- 2002–03 record: 36-21-2
- Home record: 20-8-2
- Road record: 16-13-0
- Goals for: 217
- Goals against: 204

Team information
- General manager: Tommy Benizio
- Coach: Tony Martino
- Assistant coach: Preston Dixon
- Captain: Steve Zyork
- Arena: Knoxville Civic Coliseum
- Average attendance: 3,643

Team leaders
- Goals: Kevin Swider (40)
- Assists: Jim Bermingham (43)
- Points: Kevin Swider (80)
- Penalty minutes: Alex Alepin (292)
- Plus/minus: Kevin Swider Jim Bermingham (+20)
- Wins: Frederick Beaubien (26)
- Goals against average: Frederick Beaubien (2.76)

= 2002–03 Knoxville Ice Bears season =

 The 2002–03 Knoxville Ice Bears season was the franchise's first season in existence. The team was formed when the Knoxville Speed folded after the 2001–02 United Hockey League season.

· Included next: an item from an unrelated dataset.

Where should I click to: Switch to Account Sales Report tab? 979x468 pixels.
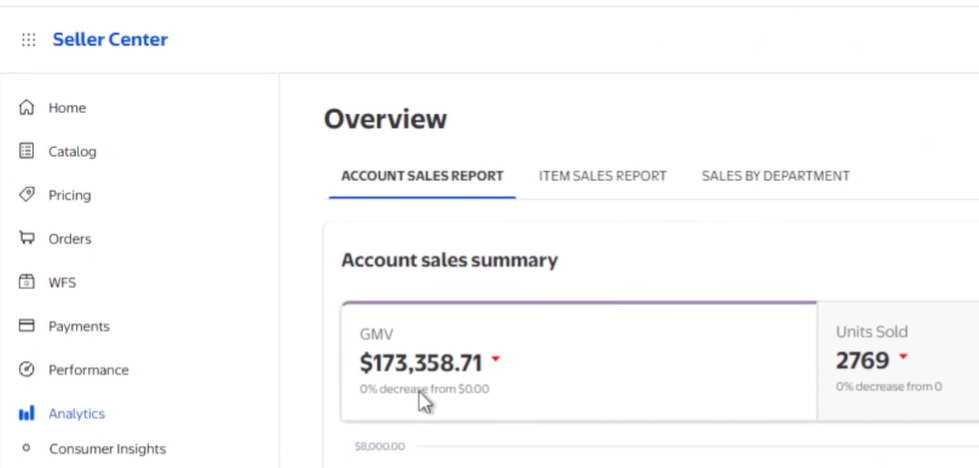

The Ice Bears played their inaugural season in the Atlantic Coast Hockey League. They finished with a 36-21-2 record, good for 2nd in the ACHL standings, behind the Orlando Seals. In the playoffs, the Ice Bears swept the St. Pete/Winston-Salem Parrots 3 Games to 0, but were swept by Orlando in the ACHL Finals.

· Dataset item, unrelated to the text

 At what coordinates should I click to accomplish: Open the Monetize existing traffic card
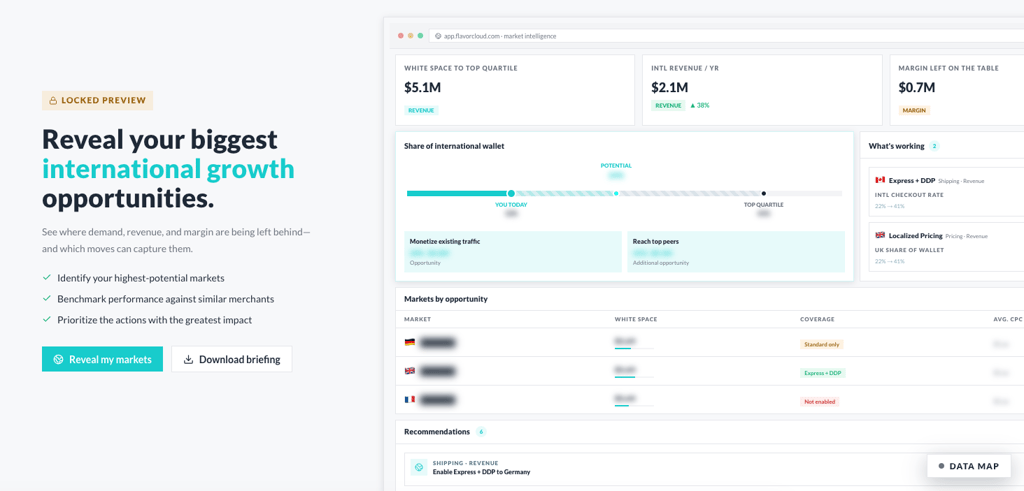coord(513,251)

After the season, head coach Tony Martino left to coach HC Varese and Tommy Benizio was not retained as general manager. In addition, the ACHL folded, and the Ice Bears moved to the newly formed South East Hockey League, along with the Fayetteville FireAntz. The Ice Bears averaged 3,643 fans a game in their inaugural season, which was first in the ACHL.